* TASK DESCRIPTION: Each line below is to be set down again exactly.
*** THE DATA Section Begins ***
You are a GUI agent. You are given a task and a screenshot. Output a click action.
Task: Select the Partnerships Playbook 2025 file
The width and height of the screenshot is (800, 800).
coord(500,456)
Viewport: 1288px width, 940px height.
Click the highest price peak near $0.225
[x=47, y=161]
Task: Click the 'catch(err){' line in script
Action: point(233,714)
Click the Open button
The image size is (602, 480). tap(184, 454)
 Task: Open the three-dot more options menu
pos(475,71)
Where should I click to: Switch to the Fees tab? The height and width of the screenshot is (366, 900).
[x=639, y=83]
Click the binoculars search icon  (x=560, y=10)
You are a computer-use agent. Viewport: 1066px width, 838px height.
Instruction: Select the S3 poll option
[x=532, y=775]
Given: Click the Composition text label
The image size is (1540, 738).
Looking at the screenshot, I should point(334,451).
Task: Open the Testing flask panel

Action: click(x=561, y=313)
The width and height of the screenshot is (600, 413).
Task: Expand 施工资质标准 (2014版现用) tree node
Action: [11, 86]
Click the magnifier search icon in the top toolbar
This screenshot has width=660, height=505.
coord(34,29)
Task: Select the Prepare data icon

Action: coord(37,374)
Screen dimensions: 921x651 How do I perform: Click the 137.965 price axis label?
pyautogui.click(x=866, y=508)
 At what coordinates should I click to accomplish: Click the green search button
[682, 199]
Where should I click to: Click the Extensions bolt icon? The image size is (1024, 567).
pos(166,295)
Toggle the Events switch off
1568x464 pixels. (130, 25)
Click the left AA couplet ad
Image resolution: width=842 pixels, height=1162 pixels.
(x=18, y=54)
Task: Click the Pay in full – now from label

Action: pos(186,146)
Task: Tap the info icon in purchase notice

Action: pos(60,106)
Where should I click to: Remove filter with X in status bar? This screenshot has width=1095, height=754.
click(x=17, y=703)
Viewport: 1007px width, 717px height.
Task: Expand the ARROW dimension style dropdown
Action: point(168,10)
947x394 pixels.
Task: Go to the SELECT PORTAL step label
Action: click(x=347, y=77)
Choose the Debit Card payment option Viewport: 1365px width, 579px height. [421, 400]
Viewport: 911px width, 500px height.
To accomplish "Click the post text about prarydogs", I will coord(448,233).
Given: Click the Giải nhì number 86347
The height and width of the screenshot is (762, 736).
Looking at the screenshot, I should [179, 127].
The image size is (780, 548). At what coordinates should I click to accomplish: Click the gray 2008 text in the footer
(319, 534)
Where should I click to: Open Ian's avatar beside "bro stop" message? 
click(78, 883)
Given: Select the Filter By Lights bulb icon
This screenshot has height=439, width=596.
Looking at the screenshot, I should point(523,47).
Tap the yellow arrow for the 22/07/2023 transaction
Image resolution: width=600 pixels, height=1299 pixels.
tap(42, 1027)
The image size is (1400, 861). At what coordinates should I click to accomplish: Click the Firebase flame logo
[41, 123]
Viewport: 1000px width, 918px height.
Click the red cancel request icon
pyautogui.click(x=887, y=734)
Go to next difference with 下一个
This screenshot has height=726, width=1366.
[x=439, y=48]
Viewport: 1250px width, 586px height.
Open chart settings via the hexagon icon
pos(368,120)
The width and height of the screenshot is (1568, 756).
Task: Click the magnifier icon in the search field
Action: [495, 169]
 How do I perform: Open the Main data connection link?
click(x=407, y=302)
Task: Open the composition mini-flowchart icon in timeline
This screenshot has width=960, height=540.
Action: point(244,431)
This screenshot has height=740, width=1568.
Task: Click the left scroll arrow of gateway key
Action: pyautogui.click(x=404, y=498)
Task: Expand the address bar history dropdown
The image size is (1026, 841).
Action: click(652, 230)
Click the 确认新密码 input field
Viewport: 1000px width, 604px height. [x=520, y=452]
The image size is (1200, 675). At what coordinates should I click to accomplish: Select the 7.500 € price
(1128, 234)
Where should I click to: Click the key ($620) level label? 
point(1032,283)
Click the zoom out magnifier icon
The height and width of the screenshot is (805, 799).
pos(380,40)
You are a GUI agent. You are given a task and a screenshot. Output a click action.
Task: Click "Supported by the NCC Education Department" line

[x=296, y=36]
*** THE DATA Section Ends ***
* WRITTEN RESPONSE:
You are a GUI agent. You are given a task and a screenshot. Output a click action.
Task: Select the Partnerships Playbook 2025 file
The width and height of the screenshot is (800, 800).
coord(500,456)
Viewport: 1288px width, 940px height.
Click the highest price peak near $0.225
[x=47, y=161]
Task: Click the 'catch(err){' line in script
Action: point(233,714)
Click the Open button
The image size is (602, 480). tap(184, 454)
 Task: Open the three-dot more options menu
pos(475,71)
Where should I click to: Switch to the Fees tab? The height and width of the screenshot is (366, 900).
[x=639, y=83]
Click the binoculars search icon  (x=560, y=10)
You are a computer-use agent. Viewport: 1066px width, 838px height.
Instruction: Select the S3 poll option
[x=532, y=775]
Given: Click the Composition text label
The image size is (1540, 738).
Looking at the screenshot, I should point(334,451).
Task: Open the Testing flask panel

Action: click(x=561, y=313)
The width and height of the screenshot is (600, 413).
Task: Expand 施工资质标准 (2014版现用) tree node
Action: [11, 86]
Click the magnifier search icon in the top toolbar
This screenshot has width=660, height=505.
coord(34,29)
Task: Select the Prepare data icon

Action: coord(37,374)
Screen dimensions: 921x651 How do I perform: Click the 137.965 price axis label?
pyautogui.click(x=866, y=508)
 At what coordinates should I click to accomplish: Click the green search button
[682, 199]
Where should I click to: Click the Extensions bolt icon? The image size is (1024, 567).
pos(166,295)
Toggle the Events switch off
1568x464 pixels. (130, 25)
Click the left AA couplet ad
Image resolution: width=842 pixels, height=1162 pixels.
(x=18, y=54)
Task: Click the Pay in full – now from label

Action: pos(186,146)
Task: Tap the info icon in purchase notice

Action: pos(60,106)
Where should I click to: Remove filter with X in status bar? This screenshot has width=1095, height=754.
click(x=17, y=703)
Viewport: 1007px width, 717px height.
Task: Expand the ARROW dimension style dropdown
Action: point(168,10)
947x394 pixels.
Task: Go to the SELECT PORTAL step label
Action: click(x=347, y=77)
Choose the Debit Card payment option Viewport: 1365px width, 579px height. [421, 400]
Viewport: 911px width, 500px height.
To accomplish "Click the post text about prarydogs", I will coord(448,233).
Given: Click the Giải nhì number 86347
The height and width of the screenshot is (762, 736).
Looking at the screenshot, I should [179, 127].
The image size is (780, 548). At what coordinates should I click to accomplish: Click the gray 2008 text in the footer
(319, 534)
Where should I click to: Open Ian's avatar beside "bro stop" message? 
click(78, 883)
Given: Select the Filter By Lights bulb icon
This screenshot has height=439, width=596.
Looking at the screenshot, I should point(523,47).
Tap the yellow arrow for the 22/07/2023 transaction
Image resolution: width=600 pixels, height=1299 pixels.
tap(42, 1027)
The image size is (1400, 861). At what coordinates should I click to accomplish: Click the Firebase flame logo
[41, 123]
Viewport: 1000px width, 918px height.
Click the red cancel request icon
pyautogui.click(x=887, y=734)
Go to next difference with 下一个
This screenshot has height=726, width=1366.
[x=439, y=48]
Viewport: 1250px width, 586px height.
Open chart settings via the hexagon icon
pos(368,120)
The width and height of the screenshot is (1568, 756).
Task: Click the magnifier icon in the search field
Action: [495, 169]
 How do I perform: Open the Main data connection link?
click(x=407, y=302)
Task: Open the composition mini-flowchart icon in timeline
This screenshot has width=960, height=540.
Action: point(244,431)
This screenshot has height=740, width=1568.
Task: Click the left scroll arrow of gateway key
Action: pyautogui.click(x=404, y=498)
Task: Expand the address bar history dropdown
The image size is (1026, 841).
Action: click(652, 230)
Click the 确认新密码 input field
Viewport: 1000px width, 604px height. [x=520, y=452]
The image size is (1200, 675). At what coordinates should I click to accomplish: Select the 7.500 € price
(1128, 234)
Where should I click to: Click the key ($620) level label? 
point(1032,283)
Click the zoom out magnifier icon
The height and width of the screenshot is (805, 799).
pos(380,40)
You are a GUI agent. You are given a task and a screenshot. Output a click action.
Task: Click "Supported by the NCC Education Department" line

[x=296, y=36]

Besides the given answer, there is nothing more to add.